No controla esfínteres. Lucía ha intentado que la EPS le proporcione pañales, pero la respuesta es que el niño no está en cama. Cada pañal de talla XL cuesta 5.000 pesos y requeriría mínimo diez al día. Con el trabajo de su papá como reciclador y el de su mamá arreglando uñas, no alcanza el dinero. Decidió dejarlo en bóxeres y lavarlos cada vez que los ensucia, y en la noche ponen una tela impermeable, que por momentos es insuficiente, pues el peso del niño hace que se dañe. Gasta un paquete de 120 pañitos húmedos al día y cuatro colchones al año. “Cada vez que duerme temo que no amanezca porque sufre de apnea y hay momentos en los que deja de respirar”.

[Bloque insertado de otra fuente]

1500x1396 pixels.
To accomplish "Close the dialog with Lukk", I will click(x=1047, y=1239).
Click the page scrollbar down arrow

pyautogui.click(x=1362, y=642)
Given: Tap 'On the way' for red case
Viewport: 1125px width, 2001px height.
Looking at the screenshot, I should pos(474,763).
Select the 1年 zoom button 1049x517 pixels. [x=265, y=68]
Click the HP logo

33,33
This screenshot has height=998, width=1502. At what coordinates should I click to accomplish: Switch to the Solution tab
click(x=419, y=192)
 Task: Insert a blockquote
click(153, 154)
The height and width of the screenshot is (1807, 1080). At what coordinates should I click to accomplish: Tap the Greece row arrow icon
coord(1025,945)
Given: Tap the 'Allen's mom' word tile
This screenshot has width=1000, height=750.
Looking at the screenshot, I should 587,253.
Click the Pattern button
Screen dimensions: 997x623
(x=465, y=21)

Salvador Palacios, de la Fundación Gorditos de Corazón, asegura que el menor lleva la vida de un hombre de 90 y que este caso es de suma gravedad; con la dificultad, además, de que no se puede hacer un rescate tradicional, pues para Alejandro no es viable una cirugía debido a que no tiene control sobre sí mismo. Al menos dos veces al mes, el niño sufre ataques de esquizofrenia y golpea a su mamá sin parar. “A veces me da miedo porque él no controla su fuerza, y como cada vez está más grande, las golpizas que me da son tremendas”, relata Lucía. Cuenta que un día que iban al médico y requirieron tomar el metro, la empujó hacia los rieles con la suerte de que en ese momento acababa de pasar el último vagón.
Alejandro debe tomar 16 pastillas diarias. Si no le dan una para dormir, puede seguir varios días sin descansar. El niño no tiene atención integral, no recibe terapias ni educación, le limitan el acceso a equipos que le facilitan la respiración, pues dicen en la EPS que esos equipos son costosos y, si el niño los daña, no hay manera de reponerlos. “A veces quiero pararme en medio de un parque y gritar: ¡ayúdenme, quiero salvar a mi hijo!, de pronto un ángel me escuche. Estoy dispuesta a irme con él a donde sea que lo puedan atender. Quizás para muchos sea una carga, pero para mí es mi vida”, dice Lucía, con voz quebrada en medio del llanto y la esperanza de que su grito de ayuda tenga eco.